配列Bを並べ替えてA[i]+B[i]がx以下になるか判定するC++コード
問題概要
サイズnの2つの配列AとB、および整数xが与えられます。このとき、配列Bの要素を並べ替えることで、0以上n-1以下のすべてのiについて「A[i] + B[i] ≤ x」が成り立つようにできるかどうかを判定するのが目的です。
たとえば、入力が A = [1, 2, 3]、B = [1, 1, 2]、x = 4 の場合、出力は True(真)になります。B を [1, 2, 1] のように並べ替えれば、各ペアの合計は 1 + 1 ≤ 4、2 + 2 ≤ 4、3 + 1 ≤ 4 となり、条件をすべて満たすためです。
解法のアプローチ
この問題は貪欲法(グリーディ法)の考え方で効率よく解けます。片方の配列の小さい要素ともう片方の大きい要素を組み合わせることで、合計値が偏りにくくなり、条件を満たしやすくなります。
具体的な判定手順は以下の通りです。
- Aのサイズをnとする。
- フラグ変数ansを1(成功)で初期化する。
- iを0からn-1まで動かしながら、A[i]とB[n - i - 1](後ろ側の要素)の合計を求める。

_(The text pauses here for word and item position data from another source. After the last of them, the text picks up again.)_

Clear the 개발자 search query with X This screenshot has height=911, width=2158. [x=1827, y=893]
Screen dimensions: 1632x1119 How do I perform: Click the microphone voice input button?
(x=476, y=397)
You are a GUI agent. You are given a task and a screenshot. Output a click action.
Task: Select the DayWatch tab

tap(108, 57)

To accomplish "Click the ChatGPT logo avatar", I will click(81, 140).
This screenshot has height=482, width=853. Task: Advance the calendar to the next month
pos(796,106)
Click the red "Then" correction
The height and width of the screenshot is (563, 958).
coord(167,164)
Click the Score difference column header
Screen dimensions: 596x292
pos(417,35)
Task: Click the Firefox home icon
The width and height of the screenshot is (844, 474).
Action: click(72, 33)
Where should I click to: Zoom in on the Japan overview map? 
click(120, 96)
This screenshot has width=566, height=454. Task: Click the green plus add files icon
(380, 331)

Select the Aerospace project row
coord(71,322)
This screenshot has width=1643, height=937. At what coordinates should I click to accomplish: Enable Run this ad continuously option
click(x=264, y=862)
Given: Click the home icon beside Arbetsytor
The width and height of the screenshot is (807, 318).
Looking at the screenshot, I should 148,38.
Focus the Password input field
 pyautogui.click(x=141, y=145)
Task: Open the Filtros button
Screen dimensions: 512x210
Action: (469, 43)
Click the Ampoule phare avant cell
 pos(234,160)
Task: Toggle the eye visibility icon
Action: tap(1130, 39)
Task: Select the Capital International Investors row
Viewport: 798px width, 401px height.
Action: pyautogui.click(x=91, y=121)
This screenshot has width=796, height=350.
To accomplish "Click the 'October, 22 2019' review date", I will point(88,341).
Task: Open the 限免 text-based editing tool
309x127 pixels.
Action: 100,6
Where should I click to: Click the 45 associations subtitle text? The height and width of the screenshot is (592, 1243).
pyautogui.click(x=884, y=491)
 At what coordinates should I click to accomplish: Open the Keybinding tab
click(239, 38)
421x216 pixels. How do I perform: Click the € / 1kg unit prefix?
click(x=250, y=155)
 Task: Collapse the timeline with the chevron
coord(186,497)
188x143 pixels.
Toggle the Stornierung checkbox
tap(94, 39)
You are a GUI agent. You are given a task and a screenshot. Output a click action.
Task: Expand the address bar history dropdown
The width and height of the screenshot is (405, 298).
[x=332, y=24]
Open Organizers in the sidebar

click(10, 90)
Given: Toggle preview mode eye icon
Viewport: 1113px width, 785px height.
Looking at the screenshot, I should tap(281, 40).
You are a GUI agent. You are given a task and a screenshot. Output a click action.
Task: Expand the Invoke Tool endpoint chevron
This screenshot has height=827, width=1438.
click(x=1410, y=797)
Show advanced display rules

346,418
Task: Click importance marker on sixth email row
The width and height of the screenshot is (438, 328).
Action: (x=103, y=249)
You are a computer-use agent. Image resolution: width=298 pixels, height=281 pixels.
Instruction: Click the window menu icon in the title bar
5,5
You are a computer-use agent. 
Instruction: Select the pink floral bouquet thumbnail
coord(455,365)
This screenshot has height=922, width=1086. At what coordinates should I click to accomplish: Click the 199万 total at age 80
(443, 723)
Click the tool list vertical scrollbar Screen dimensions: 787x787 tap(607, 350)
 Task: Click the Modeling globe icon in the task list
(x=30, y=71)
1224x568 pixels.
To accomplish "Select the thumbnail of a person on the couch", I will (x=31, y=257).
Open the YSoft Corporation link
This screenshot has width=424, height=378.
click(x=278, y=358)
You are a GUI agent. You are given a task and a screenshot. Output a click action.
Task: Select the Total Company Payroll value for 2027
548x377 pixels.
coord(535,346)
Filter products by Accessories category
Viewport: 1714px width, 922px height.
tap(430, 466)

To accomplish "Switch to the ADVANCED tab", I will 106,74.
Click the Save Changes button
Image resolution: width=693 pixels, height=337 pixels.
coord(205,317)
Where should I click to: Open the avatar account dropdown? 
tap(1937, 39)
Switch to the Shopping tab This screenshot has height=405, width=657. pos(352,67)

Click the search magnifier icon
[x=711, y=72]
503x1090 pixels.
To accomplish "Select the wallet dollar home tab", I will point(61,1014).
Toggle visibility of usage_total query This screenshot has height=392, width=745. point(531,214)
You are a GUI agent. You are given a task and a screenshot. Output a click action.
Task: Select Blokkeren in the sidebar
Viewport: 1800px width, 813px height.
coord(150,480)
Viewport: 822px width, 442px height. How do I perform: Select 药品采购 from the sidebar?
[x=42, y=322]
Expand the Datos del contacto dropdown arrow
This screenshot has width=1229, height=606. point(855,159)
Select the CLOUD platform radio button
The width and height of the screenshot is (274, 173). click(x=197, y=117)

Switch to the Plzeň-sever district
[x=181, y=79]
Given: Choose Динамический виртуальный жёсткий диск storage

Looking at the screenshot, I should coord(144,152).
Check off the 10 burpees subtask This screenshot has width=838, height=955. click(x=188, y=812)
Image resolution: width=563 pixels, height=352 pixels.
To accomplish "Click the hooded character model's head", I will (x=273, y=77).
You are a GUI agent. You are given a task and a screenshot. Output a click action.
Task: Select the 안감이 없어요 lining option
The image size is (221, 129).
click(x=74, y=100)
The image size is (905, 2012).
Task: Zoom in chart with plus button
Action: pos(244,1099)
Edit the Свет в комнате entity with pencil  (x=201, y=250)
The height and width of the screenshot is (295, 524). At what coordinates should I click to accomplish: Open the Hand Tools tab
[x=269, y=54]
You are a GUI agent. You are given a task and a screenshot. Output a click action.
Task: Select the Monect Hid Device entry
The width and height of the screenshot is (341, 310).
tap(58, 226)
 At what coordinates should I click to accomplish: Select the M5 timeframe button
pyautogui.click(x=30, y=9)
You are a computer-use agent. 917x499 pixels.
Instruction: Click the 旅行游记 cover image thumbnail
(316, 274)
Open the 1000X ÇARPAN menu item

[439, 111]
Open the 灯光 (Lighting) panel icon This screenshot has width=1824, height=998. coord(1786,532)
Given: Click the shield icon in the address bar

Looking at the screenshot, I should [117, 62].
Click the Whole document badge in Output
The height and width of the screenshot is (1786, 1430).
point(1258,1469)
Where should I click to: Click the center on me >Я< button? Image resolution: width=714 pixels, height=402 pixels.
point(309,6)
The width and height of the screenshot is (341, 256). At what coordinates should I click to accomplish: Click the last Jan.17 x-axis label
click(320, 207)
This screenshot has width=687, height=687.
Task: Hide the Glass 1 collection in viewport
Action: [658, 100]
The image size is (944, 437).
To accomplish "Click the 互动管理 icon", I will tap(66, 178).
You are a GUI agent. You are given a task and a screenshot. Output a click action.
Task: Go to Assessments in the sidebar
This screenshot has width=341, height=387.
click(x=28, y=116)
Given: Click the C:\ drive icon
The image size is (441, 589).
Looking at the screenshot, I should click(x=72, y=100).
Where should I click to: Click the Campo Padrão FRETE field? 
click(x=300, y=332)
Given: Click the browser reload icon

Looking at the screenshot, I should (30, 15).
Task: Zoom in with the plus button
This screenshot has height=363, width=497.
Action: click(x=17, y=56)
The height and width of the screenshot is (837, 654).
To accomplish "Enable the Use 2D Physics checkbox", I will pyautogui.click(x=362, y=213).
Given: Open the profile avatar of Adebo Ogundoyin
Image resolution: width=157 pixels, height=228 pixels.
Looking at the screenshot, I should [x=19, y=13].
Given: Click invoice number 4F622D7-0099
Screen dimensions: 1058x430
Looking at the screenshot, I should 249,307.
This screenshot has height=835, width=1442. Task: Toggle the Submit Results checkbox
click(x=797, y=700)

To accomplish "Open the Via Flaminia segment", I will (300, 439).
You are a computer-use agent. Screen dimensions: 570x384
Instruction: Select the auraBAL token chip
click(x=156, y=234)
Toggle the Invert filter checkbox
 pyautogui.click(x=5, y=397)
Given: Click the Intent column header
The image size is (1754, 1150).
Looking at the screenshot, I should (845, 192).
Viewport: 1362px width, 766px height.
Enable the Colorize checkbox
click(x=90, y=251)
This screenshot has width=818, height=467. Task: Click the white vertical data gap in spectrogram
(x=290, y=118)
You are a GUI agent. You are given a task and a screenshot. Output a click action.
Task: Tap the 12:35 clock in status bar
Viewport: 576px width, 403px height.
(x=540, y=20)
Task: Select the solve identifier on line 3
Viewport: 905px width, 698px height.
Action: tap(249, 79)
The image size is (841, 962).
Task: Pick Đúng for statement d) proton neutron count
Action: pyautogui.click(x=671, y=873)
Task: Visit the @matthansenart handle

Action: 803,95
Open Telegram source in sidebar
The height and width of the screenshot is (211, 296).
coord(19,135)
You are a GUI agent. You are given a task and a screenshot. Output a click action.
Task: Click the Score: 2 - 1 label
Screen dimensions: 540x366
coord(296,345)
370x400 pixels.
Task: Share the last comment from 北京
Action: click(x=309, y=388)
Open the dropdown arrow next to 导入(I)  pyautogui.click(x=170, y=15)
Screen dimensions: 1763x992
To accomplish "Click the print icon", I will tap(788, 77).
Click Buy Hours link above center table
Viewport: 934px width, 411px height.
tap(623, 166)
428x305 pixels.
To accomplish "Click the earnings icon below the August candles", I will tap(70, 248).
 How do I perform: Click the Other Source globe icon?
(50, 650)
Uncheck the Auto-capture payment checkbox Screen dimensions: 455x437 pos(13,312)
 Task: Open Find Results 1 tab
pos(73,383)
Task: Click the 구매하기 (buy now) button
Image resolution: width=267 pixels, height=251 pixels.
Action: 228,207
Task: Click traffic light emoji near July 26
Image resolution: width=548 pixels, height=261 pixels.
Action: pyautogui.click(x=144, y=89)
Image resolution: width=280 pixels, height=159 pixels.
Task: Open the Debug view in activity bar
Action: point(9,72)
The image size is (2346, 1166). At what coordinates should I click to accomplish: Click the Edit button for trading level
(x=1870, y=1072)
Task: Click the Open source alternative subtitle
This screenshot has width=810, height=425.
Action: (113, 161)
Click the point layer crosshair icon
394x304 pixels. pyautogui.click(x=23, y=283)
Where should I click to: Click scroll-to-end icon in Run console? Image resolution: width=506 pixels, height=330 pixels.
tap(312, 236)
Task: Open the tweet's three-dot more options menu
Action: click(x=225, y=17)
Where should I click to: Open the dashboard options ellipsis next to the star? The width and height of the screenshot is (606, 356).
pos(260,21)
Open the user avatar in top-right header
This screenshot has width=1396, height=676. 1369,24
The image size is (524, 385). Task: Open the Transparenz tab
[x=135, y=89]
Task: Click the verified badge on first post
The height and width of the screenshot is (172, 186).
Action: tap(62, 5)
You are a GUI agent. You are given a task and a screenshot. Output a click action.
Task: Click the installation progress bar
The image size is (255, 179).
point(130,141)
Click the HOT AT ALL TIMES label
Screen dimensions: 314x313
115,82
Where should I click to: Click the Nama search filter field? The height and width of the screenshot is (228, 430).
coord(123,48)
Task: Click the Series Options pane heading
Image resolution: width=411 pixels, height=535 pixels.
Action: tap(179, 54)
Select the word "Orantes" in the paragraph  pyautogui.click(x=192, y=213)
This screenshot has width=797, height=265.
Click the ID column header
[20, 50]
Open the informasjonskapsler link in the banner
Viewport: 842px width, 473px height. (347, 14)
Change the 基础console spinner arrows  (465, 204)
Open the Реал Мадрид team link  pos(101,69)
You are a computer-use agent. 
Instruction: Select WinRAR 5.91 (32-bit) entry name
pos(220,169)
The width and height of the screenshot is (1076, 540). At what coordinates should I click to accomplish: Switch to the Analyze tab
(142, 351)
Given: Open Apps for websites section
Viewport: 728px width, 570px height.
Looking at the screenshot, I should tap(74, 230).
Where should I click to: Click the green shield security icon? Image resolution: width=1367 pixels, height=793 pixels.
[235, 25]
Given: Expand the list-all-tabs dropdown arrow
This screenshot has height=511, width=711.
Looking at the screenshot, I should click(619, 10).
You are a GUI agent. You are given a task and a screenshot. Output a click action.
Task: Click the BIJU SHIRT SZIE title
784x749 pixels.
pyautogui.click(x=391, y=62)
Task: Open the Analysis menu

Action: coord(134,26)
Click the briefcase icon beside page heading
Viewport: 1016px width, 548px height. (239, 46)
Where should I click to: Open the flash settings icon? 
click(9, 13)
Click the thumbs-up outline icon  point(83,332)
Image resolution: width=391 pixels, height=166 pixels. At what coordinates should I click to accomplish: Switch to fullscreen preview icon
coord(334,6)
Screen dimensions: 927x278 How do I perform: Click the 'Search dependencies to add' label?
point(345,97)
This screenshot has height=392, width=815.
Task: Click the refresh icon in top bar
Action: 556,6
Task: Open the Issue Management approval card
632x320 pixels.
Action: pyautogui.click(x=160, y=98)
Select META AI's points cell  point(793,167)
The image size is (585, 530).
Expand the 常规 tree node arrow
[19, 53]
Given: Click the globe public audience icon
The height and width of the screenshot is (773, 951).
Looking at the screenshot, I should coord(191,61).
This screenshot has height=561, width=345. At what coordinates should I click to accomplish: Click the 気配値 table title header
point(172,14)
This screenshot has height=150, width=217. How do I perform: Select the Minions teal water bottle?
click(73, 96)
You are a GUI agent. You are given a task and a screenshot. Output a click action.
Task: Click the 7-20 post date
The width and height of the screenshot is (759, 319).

- 合計がxを超えた場合は、ansを0(失敗)に更新する。
- ループ終了後、ansが0以外ならtrue、0ならfalseを返す。
上記の手順を擬似コードで表すと、次のようになります。
n := Aのサイズ
ans := 1
sum := 0
i := 0 から n-1 まで繰り返し:
sum := A[i] + B[n - i - 1]
もし sum > x ならば:
ans := 0
もし ans が 0 以外ならば:
true を返す
そうでなければ:
false を返すC++での実装例
理解を深めるために、実際のC++コードを見てみましょう。
#include <bits/stdc++.h>
using namespace std;
bool solve(vector<int> A, vector<int> B, int x){
int n = A.size();
int ans = 1;
int sum = 0;
for (int i = 0; i < n; ++i){
sum = A[i] + B[n - i - 1];
if (sum > x)
ans = 0;
}
if (ans)
return true;
else
return false;
}
int main(){
vector<int> A = { 1, 2, 3 };
vector<int> B = { 1, 1, 2 };
int x = 4;
cout << solve(A, B, x) << endl;
}入力
{ 1, 2, 3 }, { 1, 1, 2 }, 4出力
1
出力が「1」、つまり true となっており、Bを適切に並べ替えることで条件を満たせることが確認できます。このアルゴリズムの計算量はO(n)であり、配列のサイズが大きくなっても高速に動作する点が魅力です。